Die Handgranate gelangte in der Folge jedoch nicht unter Glas, sondern in die Hände des 23-Jährigen. Er habe zunächst einen weiteren Angeklagten, einen 25-jährigen Trossinger, angeheuert. Doch der bekam nach dem ersten Versuch, die Handgranate abzuwerfen, einige Tage zuvor, aus Angst vor Entdeckung kalte Füße. In der Nacht auf den 29. Januar also Versuch Nummer zwei mit der Handgranate: Sie flog tatsächlich. Doch nicht der 23-Jährige, der die Idee dazu hatte, soll sie geworfen haben – "Ich habe doch gesagt, das macht der nie!", plaudert der Handgranaten-Beschaffer.

Nein, es sei ein weiterer Angeklagter gewesen, ebenfalls 23 Jahre alt, ebenfalls aus dem Raum Rottweil. Er wurde anscheinend dazu überredet, das Kampfgerät zu werfen. Die Granate landete etwa fünf Meter neben dem Container der Wachleute auf dem Gelände der Bedarfserstaufnahmeeinrichtung. Sie explodierte nicht. Warum?

Das ist unklar. Und es ist noch immer eines der größten Rätsel im Villinger Handgranatenprozess: Verfügte die Waffe über einen Splint oder nicht? Wenn nein, warum war der Handgranaten-Beschaffer dann so sehr davon überzeugt, "dass wir alle am Arsch sind, wenn wir auffliegen"? Und taugt eine nicht explosive Granate zur ernsthaften Einschüchterung?
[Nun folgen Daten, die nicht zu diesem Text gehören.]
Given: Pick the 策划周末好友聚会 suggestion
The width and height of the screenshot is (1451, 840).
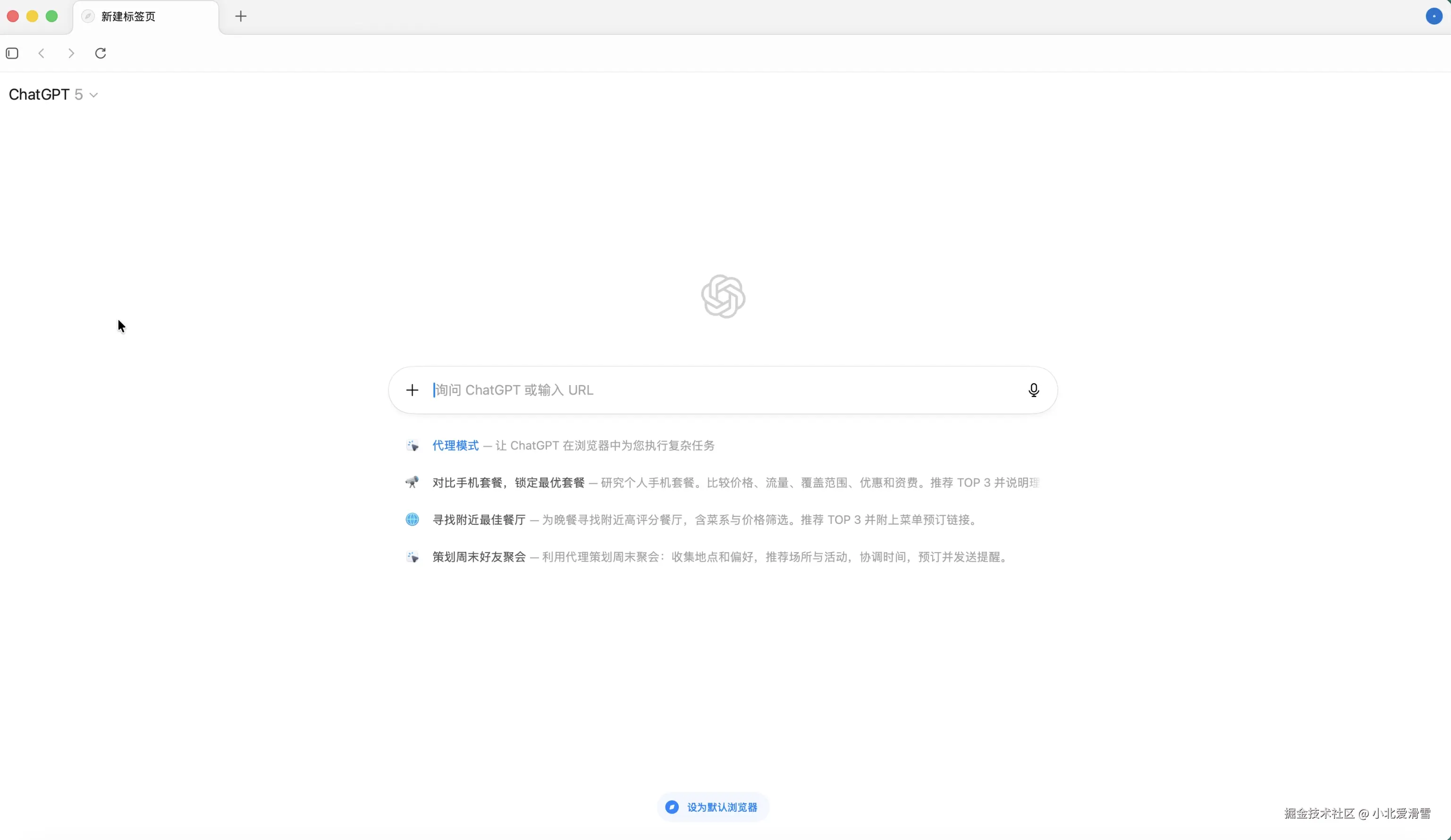Looking at the screenshot, I should pyautogui.click(x=479, y=557).
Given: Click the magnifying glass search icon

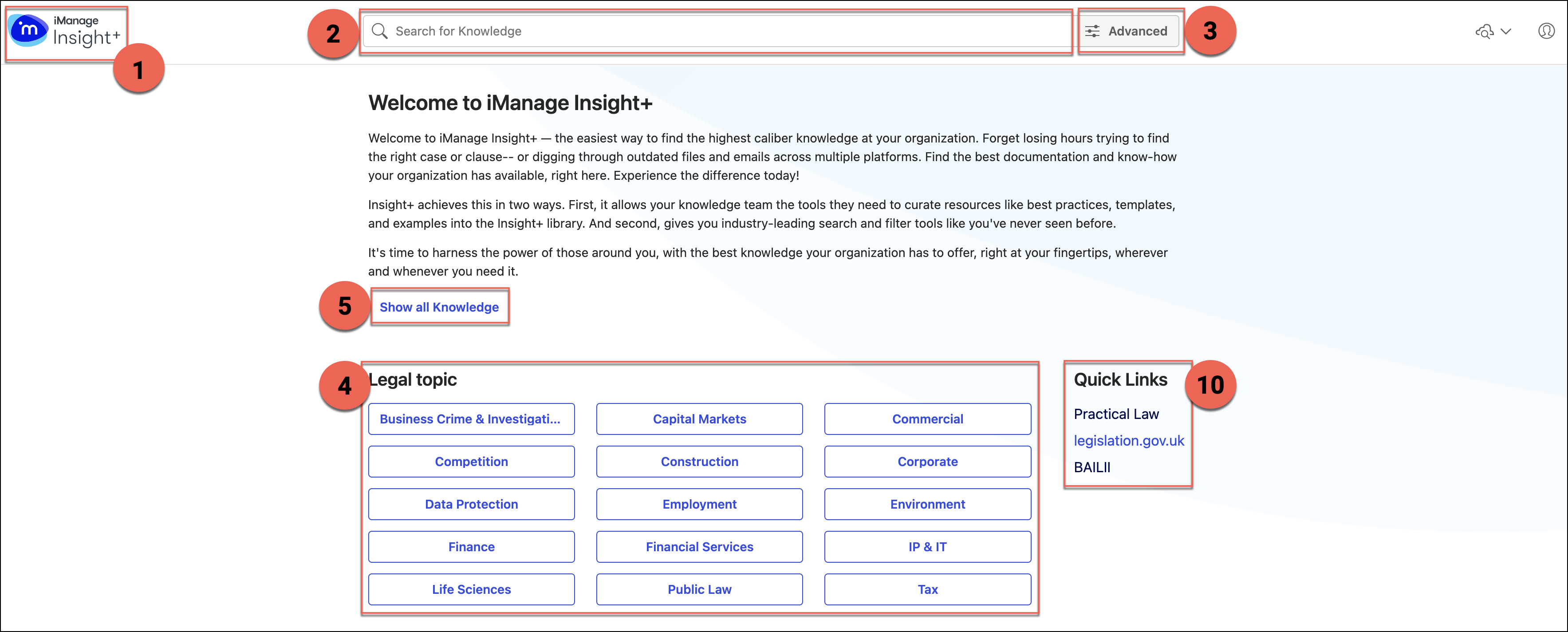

Zwei andere könnten das wissen, die schweigenden, mutmaßlichen Strippenzieher: ein 26-jähriger Angeklagter aus Villingen-Schwenningen, der 4000 Euro für die Erledigung des Anschlags für die beiden 23-jährigen Rottweiler locker gemacht haben und der Mann für das Geld in der Sicherheitsfirma gewesen sein soll. Und sein 38-jähriger ehemaliger Geschäftskollege aus Waldshut-Tiengen, der mit undurchdringlichem Blick ständig nickend die tschechischen Übersetzungen der Dolmetscherin auf dem Platz neben sich zur Kenntnis nimmt. Ist er der Boss im Hintergrund, der das dicke Geld einsteckt, sich aber an der Basisarbeit die Finger nicht schmutzig macht?

Es bleiben noch viele Fragen – und drei weitere Verhandlungstage bis zum für den 7. Oktober erwarteten Urteil.

Seite 2: Granate vom Typ M52

Bei dem Anschlag am 29. Januar auf dem Gelände einer Flüchtlingsunterkunft in Villingen-Schwenningen haben die Täter eine jugoslawische Granate vom Typ M52 geworfen. Nach Angaben von Experten des Landeskriminalamtes handelt es sich bei dem eiförmigen Sprengsatz um eine absolut tödliche Waffe. Solche Handgranaten werden normalerweise in Kriegen eingesetzt. Die tödliche Wirkung erstreckt sich den Angaben zufolge auf ein Umfeld zwischen 10 und 20 Metern. Nicht nur der Druck durch den Sprengsatz gilt als verheerend, sondern auch die Splitter. Durch die Druckwelle können auch Fenster bersten. Als scharf gelten Granaten nur, wenn sie neben dem Sprengstoff auch einen Zünder haben.